Iceland said Sindri Thor Stefansson has likely fled to Sweden
Iceland bitcoin heist suspect 'fled country on same plane as PM'
A man suspected of masterminding the theft of about 600 computers used to mine bitcoins and other virtual currencies has likely fled to Sweden after breaking out of a prison in Iceland, officials said Wednesday.
Swedish police spokesman Stefan Dangardt said no arrest has been made in Sweden but Icelandic police have briefed them on the situation and issued an international arrest warrant.
Police in Iceland said they believe Sindri Thor Stefansson fled a low-security prison through a window and boarded a flight to Sweden at Iceland's international airport in Keflavik.

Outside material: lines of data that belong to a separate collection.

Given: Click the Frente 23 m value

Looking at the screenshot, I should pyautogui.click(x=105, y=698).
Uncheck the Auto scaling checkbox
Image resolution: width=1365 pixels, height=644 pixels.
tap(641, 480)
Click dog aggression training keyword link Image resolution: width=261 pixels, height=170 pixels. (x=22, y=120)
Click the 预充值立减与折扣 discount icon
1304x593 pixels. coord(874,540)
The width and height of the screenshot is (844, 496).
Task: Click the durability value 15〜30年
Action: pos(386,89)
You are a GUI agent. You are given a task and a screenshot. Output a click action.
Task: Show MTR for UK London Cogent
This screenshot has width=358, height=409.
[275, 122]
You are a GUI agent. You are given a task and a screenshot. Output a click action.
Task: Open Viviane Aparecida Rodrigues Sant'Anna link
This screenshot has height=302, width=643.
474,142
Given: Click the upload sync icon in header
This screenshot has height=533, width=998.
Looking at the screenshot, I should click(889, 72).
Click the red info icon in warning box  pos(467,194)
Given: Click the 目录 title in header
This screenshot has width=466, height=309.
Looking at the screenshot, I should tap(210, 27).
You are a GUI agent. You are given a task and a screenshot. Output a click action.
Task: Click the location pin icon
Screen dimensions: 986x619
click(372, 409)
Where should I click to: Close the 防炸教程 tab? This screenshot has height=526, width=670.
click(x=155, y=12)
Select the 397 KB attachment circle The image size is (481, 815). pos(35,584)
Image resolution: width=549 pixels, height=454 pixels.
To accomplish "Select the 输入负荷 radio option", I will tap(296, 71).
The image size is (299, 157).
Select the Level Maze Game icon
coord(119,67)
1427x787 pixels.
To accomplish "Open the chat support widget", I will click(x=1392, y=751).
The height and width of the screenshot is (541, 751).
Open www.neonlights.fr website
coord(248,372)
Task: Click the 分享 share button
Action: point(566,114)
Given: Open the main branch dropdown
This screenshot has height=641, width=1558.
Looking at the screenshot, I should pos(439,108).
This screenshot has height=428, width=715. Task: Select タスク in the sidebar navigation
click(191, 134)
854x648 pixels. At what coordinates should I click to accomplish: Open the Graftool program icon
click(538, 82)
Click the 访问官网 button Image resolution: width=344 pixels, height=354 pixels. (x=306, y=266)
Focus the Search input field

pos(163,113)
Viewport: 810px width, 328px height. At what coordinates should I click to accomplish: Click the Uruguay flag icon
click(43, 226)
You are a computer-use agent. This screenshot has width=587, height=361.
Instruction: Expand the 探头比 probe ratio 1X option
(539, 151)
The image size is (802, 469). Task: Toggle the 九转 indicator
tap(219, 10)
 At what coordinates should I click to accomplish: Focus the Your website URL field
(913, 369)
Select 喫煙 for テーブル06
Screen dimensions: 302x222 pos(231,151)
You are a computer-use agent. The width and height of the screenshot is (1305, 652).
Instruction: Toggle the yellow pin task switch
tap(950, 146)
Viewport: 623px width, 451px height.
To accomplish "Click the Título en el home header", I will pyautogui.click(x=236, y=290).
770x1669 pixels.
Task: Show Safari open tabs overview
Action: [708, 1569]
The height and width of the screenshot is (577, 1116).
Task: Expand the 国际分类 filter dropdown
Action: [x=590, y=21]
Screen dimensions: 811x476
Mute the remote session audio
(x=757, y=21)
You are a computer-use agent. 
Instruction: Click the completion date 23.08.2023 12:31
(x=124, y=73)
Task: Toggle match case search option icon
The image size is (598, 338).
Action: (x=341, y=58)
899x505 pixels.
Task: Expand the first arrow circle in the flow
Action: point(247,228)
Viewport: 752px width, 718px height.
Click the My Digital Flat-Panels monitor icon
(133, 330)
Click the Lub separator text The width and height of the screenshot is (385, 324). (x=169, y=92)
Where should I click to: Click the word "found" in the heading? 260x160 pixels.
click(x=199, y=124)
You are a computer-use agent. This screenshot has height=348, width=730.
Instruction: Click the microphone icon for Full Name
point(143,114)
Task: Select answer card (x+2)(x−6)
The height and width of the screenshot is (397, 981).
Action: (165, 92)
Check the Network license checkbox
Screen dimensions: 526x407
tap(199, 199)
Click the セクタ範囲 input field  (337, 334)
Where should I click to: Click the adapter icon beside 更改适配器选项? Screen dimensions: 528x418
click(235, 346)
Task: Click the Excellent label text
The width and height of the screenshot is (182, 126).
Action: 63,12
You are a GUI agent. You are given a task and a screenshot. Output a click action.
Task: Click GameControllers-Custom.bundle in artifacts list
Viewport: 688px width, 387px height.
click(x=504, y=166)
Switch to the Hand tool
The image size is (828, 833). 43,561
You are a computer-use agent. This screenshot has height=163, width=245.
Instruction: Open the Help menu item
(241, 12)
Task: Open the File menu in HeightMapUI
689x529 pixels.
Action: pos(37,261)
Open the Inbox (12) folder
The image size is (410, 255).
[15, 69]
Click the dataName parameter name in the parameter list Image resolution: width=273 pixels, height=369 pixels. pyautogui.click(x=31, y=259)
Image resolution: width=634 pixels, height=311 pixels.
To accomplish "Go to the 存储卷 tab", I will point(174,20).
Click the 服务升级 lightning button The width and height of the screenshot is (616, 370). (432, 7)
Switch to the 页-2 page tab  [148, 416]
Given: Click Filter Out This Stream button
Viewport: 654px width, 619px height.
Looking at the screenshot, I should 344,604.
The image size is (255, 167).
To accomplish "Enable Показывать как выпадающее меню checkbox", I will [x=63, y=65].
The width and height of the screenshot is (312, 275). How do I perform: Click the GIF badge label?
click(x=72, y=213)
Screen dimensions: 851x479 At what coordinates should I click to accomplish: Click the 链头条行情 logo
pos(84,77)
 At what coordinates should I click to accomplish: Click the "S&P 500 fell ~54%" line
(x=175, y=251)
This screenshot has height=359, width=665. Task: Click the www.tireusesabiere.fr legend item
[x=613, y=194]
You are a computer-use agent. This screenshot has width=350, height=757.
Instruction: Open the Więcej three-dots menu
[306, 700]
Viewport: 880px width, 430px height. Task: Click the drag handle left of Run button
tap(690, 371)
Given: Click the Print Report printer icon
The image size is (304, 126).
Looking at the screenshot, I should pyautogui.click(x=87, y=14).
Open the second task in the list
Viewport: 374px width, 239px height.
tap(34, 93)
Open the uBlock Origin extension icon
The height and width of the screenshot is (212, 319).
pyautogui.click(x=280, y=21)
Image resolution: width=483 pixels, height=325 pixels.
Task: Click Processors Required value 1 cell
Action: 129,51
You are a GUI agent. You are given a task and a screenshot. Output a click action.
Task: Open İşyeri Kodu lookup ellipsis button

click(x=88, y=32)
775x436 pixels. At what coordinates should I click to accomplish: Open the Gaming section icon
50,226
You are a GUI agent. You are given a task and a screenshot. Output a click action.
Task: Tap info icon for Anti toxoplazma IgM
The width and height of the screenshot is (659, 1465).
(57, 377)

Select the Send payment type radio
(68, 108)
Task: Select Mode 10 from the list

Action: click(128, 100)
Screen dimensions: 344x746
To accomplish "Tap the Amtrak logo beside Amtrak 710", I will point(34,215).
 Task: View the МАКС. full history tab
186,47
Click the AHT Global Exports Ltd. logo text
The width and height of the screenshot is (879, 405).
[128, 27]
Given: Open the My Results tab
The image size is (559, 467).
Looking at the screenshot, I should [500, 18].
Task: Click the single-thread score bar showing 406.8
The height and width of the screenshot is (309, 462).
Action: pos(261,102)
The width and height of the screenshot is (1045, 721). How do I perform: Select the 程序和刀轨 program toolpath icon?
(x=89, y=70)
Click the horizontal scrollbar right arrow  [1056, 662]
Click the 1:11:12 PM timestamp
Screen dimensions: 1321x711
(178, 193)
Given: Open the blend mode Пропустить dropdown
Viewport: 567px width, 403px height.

A passenger on the same flight to Sweden as the inmate told national broadcaster RUV that Iceland's prime minister, Katrin Jakobsdottir, was also on that flight.
Ms Jakobsdottir was among five Nordic prime ministers who met with India's prime minister Tuesday in Stockholm.
Icelandic officials said it was unlikely that Mr Stefansson had to show a passport at the airport since he travelled within Europe's passport-free Schengen travel zone but the plane ticket he used was under someone else's name.
Non-European Union member Iceland is member of Europe's borderless travel area.
Mr Stefansson was among 11 people arrested for allegedly stealing the powerful computers in a series of four burglaries in December and January in what is considered Iceland's biggest-ever heist.
The stolen equipment, which still is missing, has been valued at almost $2 million. Icelandic media have the case the "Big Bitcoin Heist." If used for its original purpose — to create new bitcoins — the thieves could turn a massive profit in an untraceable currency.
Police have arrested 22 people altogether, including a security guard, without solving the burglaries.
The escaped prisoner was being held at the Sogn prison in rural southern Iceland, 95 kilometers (59 miles) from the airport. The prison is unfenced and inmates have telephone and internet access.
Mr Stefansson had been in custody since February. He was moved to the open prison 10 days ago, police said.
"He had an accomplice," Police Chief Gunnar Schram told Visir, an online news outlet in Iceland. "We are sure of that."